I have worked remotely using netmeeting and taking control of the desktop - now XP has remote assistance which would be great for that type of work....

some kit i have available - is a spare hardrive, mouse, keyboard, powerleads, cat5cable monitor - so when I get a box I can connect up and run
also I have a copy of all the boot floppies from http://www.bootdisk.com/
I also have a bootable CD from http://www.ultimatebootcd.com/


----------



## blues_harp28 (Jan 9, 2005)

Hi in addition to the good suggestions from etaf.
Do not undersell yourself..keep in mind the minimum you want to earn from the business..you may be starting in a small way but set a price and stick to it.
Remember too that the tax man will at some time take an interest in your extra earnings..keep any records up to date.[sorry to bring that up]
As has been said word of mouth from satisfied customers will always bring in more work.
Go for it..and good luck.


----------



## mandriva (Mar 16, 2006)

Well thanks for all the great information guys.

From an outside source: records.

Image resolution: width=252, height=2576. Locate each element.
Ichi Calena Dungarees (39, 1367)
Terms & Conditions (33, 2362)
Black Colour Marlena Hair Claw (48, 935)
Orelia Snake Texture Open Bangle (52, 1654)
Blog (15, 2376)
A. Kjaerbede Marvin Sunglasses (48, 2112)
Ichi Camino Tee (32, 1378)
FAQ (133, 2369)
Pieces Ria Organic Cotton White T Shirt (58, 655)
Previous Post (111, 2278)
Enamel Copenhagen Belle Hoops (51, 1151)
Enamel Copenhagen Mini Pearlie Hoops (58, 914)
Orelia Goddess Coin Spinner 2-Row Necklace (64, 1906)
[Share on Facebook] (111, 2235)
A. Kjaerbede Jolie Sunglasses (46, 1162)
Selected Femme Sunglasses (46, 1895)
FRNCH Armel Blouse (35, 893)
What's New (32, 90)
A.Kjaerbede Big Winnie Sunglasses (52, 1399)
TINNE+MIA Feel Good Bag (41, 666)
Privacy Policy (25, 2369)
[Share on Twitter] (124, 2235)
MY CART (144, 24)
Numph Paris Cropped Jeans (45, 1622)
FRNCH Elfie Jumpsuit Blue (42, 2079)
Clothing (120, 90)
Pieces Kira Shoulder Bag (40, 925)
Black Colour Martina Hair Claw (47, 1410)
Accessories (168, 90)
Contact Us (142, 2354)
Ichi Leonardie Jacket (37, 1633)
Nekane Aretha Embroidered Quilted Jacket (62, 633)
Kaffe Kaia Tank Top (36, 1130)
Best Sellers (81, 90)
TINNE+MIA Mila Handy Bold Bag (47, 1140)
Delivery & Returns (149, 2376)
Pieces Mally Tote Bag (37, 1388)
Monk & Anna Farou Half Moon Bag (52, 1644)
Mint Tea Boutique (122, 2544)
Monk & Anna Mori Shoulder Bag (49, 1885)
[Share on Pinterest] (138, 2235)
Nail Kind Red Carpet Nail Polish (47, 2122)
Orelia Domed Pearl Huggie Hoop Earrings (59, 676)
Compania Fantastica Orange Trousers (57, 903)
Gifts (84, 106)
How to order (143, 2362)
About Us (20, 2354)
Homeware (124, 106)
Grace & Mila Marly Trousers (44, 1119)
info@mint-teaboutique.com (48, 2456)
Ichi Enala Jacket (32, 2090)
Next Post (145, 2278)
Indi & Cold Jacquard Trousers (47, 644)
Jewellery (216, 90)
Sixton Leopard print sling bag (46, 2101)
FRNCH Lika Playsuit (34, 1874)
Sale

I will definantly be giving it a shot.

Cheers

Andy


----------



## etaf (Oct 2, 2003)

blues_harp28 - thats an excellent point


> Do not undersell yourself..keep in mind the minimum you want to earn from the business..


This was one of the reasons I stopped - my partner kept underselling, often doing things for nothing and when put under any pressure would also undercut......
He felt he had todo the work regardless and with overheads, Tax etc, if we continued in the same way and pricing policy, we could easily have lost money a lot of money, on just one big deal, so after a lot of discussion I decided it was not viable to continue ......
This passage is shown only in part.